Imaging Of Postsynaptic Da Receptors

D1 and D2 receptor imaging may also provide a dopamin-ergic molecular basis of functional recovery in the nigrostriatal system after neural transplantation. An increase in the number of functional D1 and D2 DA receptors is likely to indicate a more extensive integration of the graft with the host brain. PET with [11C]SCH 23390 and RAC has been used to examine the effect of donor stage on the survival and function of embryonic striatal grafts in the adult rat brain (94). The grafts from the youngest donors showed a significant increase in D1 and D2

receptor binding when compared with the lesion-alone group. This increase was correlated with the improved motor function in the rats. Striatal grafts from younger donors produced greater behavioral recovery than grafts prepared from older embryos due to the increased proportion of viable tissue within the grafts.

PET with RAC is capable of measuring synaptic DA release from embryonic nigral transplants. This was performed in a PD patient demonstrating the sustained and marked clinical improvement, as well as gradual increase of FDOPA uptake to normal during a period of 10 yr after grafting in the unilateral putamen (95). RAC binding to DA D2 receptors was measured with saline or methamphetamine infusion. Binding at baseline was normal in the grafted putamen but upregulated in the nongrafted putamen and caudate. Drug-induced binding reduction was also restored to the normal level in the grafted putamen. These results suggest that graft has successfully normalized DA storage and D2 receptor occupancy in the den-ervated striatum.

4.4. IMAGING WITH FUNCTIONAL BRAIN ACTIVATION

H2 15O with PET can be a useful tool to study the recovery of striatocortical functional systems in patients treated with fetal cell implantation. It is reported that recovery of movement-related cortical function has been delayed in PD after striatal dopaminergic grafting (96). The cortical activation was still impaired at 6.5 mo after transplantation, although motor symptoms and mean striatal DA storage capacity had significantly improved. At 18 mo after surgery, there was further significant clinical improvement without any more increase in striatal FDOPA uptake. The surgery significantly improved rostral supplementary motor and dorsal prefrontal cortical activation during performance of joystick movements, in agreement with the results of subthalamic nucleus DBS (63,65). These data suggest that it is not enough for the graft to simply deliver DA and that functional integration of the grafted neurons within the host brain is necessary to produce substantial clinical recovery in PD.

Presently, this type of study can also be performed using functional magnetic resonance imaging to measure alternation in regional cerebral blood volume (rCBV). rCBV is an indicator of neuronal metabolism as it is linked to the cerebral oxygen consumption varying in response to motor tasks. Two PD patients with clinically excellent outcome after transplantation were examined this way with a repetitive motor task (97). Activation was recorded consistently in the part of the putamen receiving the graft, suggesting that the formation of neural connections between host and transplanted tissues as the same paradigm also activates the putamen in normal volunteers.

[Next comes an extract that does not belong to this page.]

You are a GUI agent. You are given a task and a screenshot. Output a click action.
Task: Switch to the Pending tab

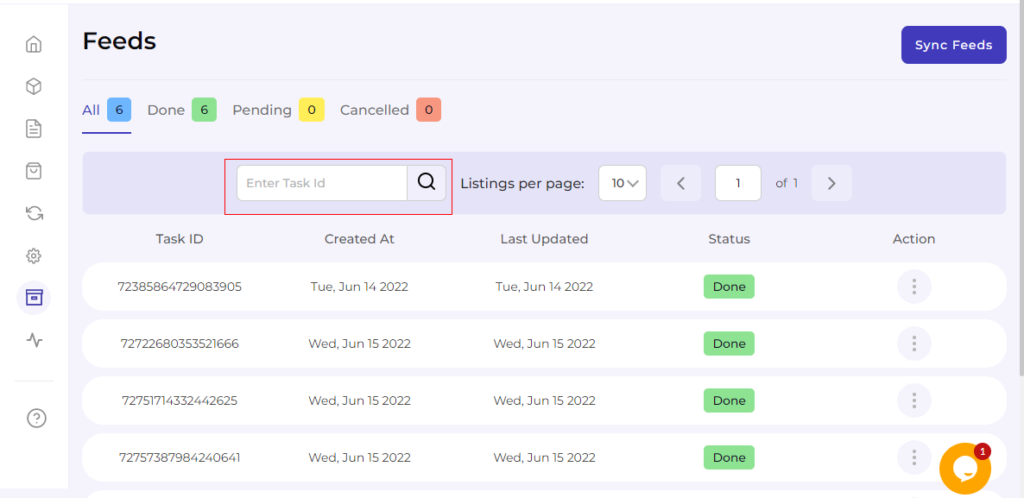(x=277, y=110)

It is known that DA release in response to amphetamine challenge induces a significant increase in rCBV in specific parts of the corticostriatal circuitry. One double-blind study in a unilateral rat model of PD reported complete absence of rCBV activation to amphetamine in striatum and cortex ipsilateral to the lesion (98). Cell graft in the lesioned striatum resulted in appreciable amphetamine-induced activation in the striatum and sensorimotor cortex, similar in magnitudes to those in the contralateral intact hemisphere. No response was evident in control rats with sham surgery. This study demonstrates that behavioral restoration in animal models parallels observation from functional MRI data.

4.5. IMAGING WITH METABOLIC MARKERS

FDG/PET imaging can be very useful in mapping the metabolic brain response to neuronal cell implantation in the human trials of PD patients. This has been proven repeatedly with other neurosurgical therapies summarized earlier. In the first open-label human trial for stroke ( 99), 12 patients with chronic basal ganglia infarction and motor impairment were investigated before and 6 and 12 mo after stereotactic implantation of cultured human neuronal cells. Alterations in glucose metabolism in the stroke area at 6 and 12 mo after implantation correlated positively with motor performance measures. The results suggest improved local cellular function or engraftment of implanted cells in some of these patients.